當我們要對 jeffhung 說哈囉時,因為長度為 16 的 buf 不夠大,因此多做了一圈迴圈。如果 buf 增長大小的速度,與給定的 name 字串長度差很遠的話,迴圈就要跑很多遍,不斷地在 realloc(),不斷地重新呼叫 snprintf(),不斷地浪費時間。
因此,C99 規定不管 buffer 夠不夠大,snprintf() 都要傳回,預計將要印出的長度,這樣的設計,非常的有效率。
解決的辦法
考量到 local buffer 的效率比 dynamic buffer 要來的好,並整合標準與不標準的 snprintf() 用法,最後,我們更希望能夠盡可能地減少呼叫 snprintf() 的次數。所以,上面的程式,可以改成這樣[2]:
#include <stdio.h>
#include <stdlib.h>
#ifdef _MSC_VER
# include <io.h>
# define STDOUT_FILENO 1
# define write _write
# define snprintf _snprintf
#else
# include <sys/types.h>
# include <sys/uio.h>
# include <unistd.h>
#endif
/** Write a "Hello, <name>!\n" message to file descriptor STDOUT_FILENO. */
void write_hello(const char* name)
{
char buf[16];
char* pbuf = buf;
int pbuf_size = sizeof(buf);
int len = 0;
int again = 0;
printf("[DEBUG] name == \"%s\"\n", name);
do {
if (again) {
#ifdef _MSC_VER
pbuf_size += sizeof(buf);
#else
pbuf_size = len + 1;
#endif
pbuf = (pbuf == buf) ? malloc(pbuf_size)
: realloc(pbuf, pbuf_size);
}
printf("[DEBUG] pbuf_size == %d\n", pbuf_size);
len = snprintf(pbuf, pbuf_size, "Hello, %s!\n", name);
printf("[DEBUG] len == %d\n", len);
} while (again = ((len < 0) || (pbuf_size <= len)));
#ifdef _MSC_VER
pbuf[len] = '\0';
#endif
printf("[DEBUG] {%d} %s", len, pbuf); // to verify the null-terminator
write(STDOUT_FILENO, pbuf, len);
if (pbuf != buf) {
printf("[DEBUG] free pbuf\n");
free(pbuf);
}
}
int main()
{
write_hello("sign"); // 4 chars: total 13 chars when write
write_hello("jeffhung"); // 8 chars: total 17 chars when write
// Longest word in Shakespeare's works
// @see http://en.wikipedia.org/wiki/Longest_word_in_English
write_hello("Honorificabilitudinitatibus"); // 27 chars: total 36 chars when write
return 0;
}
// --[OUTPUT(GCC)]------------------------------------------------------------
// [DEBUG] name == "sign"
// [DEBUG] pbuf_size == 16
// [DEBUG] len == 13
// [DEBUG] {13} Hello, sign!
// Hello, sign!
// [DEBUG] name == "jeffhung"
// [DEBUG] pbuf_size == 16
// [DEBUG] len == 17
// [DEBUG] pbuf_size == 18
// [DEBUG] len == 17
// [DEBUG] {17} Hello, jeffhung!
// Hello, jeffhung!
// [DEBUG] free pbuf
// [DEBUG] name == "Honorificabilitudinitatibus"

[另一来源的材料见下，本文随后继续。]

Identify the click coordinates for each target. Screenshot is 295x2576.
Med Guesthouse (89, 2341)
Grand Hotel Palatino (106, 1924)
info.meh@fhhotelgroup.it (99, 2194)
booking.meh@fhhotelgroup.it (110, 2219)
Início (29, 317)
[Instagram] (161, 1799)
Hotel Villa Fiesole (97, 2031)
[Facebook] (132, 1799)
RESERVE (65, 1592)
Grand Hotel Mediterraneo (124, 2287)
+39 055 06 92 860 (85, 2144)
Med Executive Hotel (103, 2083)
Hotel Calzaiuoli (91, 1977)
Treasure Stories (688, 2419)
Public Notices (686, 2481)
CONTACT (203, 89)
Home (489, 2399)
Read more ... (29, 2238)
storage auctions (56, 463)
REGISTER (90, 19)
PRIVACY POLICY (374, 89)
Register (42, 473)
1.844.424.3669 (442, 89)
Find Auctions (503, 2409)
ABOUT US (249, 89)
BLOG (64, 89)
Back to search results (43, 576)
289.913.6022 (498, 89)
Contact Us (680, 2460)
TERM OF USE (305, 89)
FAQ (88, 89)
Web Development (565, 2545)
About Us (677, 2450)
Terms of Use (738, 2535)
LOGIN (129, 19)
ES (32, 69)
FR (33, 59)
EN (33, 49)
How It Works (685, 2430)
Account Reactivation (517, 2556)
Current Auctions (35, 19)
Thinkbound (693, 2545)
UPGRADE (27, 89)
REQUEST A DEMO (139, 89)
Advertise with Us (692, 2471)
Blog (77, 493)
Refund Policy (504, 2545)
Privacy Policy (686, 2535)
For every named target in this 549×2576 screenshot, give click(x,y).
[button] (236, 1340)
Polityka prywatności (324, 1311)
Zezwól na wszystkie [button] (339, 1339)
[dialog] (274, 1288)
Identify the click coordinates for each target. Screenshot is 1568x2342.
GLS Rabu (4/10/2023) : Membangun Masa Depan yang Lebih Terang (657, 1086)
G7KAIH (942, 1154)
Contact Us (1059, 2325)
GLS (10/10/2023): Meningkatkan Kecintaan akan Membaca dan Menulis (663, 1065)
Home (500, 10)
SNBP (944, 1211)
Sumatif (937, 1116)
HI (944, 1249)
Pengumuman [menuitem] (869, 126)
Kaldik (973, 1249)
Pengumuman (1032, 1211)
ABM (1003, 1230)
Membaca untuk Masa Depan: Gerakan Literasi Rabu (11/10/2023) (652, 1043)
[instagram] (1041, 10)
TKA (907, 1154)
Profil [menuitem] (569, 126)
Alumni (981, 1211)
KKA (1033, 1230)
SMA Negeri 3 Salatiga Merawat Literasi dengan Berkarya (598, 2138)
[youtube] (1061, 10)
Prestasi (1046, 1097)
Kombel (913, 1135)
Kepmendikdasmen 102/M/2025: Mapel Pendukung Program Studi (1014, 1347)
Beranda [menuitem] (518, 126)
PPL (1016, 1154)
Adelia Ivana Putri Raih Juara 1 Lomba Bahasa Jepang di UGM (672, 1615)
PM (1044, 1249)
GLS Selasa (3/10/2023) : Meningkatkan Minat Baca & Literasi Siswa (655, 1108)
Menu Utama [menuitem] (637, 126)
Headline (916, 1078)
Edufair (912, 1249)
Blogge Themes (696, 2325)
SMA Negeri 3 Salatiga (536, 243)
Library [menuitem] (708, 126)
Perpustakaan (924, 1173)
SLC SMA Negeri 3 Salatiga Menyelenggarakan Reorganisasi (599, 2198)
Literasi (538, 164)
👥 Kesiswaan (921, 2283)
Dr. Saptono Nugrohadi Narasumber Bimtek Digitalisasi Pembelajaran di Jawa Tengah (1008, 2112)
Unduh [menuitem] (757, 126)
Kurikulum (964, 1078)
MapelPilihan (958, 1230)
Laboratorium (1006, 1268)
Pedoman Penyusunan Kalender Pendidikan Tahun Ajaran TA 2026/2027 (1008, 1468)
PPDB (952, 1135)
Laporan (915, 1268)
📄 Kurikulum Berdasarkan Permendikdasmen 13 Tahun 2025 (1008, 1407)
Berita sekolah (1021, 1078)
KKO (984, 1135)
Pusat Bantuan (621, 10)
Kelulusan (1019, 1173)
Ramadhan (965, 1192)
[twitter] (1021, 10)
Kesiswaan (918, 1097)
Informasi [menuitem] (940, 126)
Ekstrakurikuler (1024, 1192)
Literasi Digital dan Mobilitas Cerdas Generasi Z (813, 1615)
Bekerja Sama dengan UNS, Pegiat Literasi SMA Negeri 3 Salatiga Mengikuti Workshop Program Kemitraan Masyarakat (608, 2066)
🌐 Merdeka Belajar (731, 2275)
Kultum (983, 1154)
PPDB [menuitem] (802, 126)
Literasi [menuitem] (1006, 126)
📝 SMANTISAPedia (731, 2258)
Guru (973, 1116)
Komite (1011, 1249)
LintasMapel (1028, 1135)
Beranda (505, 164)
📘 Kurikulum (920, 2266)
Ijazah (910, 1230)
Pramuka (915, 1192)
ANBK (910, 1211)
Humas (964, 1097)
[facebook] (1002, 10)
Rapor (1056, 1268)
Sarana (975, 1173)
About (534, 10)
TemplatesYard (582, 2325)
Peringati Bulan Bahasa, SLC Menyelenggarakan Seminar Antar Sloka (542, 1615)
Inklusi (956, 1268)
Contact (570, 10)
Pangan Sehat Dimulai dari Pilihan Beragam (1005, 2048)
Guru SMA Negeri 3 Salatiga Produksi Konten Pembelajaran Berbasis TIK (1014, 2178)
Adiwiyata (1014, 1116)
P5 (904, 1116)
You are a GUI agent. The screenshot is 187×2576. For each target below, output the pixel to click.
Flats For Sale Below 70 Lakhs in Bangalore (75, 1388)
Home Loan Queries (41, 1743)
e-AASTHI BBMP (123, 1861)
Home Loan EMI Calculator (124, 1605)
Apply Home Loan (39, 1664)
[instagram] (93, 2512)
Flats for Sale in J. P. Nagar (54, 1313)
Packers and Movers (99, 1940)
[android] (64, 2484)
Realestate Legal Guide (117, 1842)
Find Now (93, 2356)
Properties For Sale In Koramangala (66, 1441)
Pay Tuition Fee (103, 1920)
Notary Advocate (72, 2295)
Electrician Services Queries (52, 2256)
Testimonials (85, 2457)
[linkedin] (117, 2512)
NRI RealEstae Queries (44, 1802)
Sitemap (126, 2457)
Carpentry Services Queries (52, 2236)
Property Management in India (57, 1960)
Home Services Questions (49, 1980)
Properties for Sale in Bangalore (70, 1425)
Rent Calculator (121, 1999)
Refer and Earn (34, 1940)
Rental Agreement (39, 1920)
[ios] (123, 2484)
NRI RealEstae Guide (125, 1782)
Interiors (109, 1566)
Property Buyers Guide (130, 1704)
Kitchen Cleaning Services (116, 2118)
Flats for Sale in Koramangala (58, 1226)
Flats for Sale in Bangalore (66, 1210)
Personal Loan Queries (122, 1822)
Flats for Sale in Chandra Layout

// [DEBUG] pbuf_size == 16
// [DEBUG] len == 36
// [DEBUG] pbuf_size == 37
// [DEBUG] len == 36
// [DEBUG] {36} Hello, Honorificabilitudinitatibus!
// Hello, Honorificabilitudinitatibus!
// [DEBUG] free pbuf
// --[OUTPUT(VC6)]------------------------------------------------------------
// [DEBUG] name == "sign"
// [DEBUG] pbuf_size == 16
// [DEBUG] len == 13
// [DEBUG] {13} Hello, sign!
// Hello, sign!
// [DEBUG] name == "jeffhung"
// [DEBUG] pbuf_size == 16
// [DEBUG] len == -1
// [DEBUG] pbuf_size == 32
// [DEBUG] len == 17
// [DEBUG] {17} Hello, jeffhung!
// Hello, jeffhung!
// [DEBUG] free pbuf
// [DEBUG] name == "Honorificabilitudinitatibus"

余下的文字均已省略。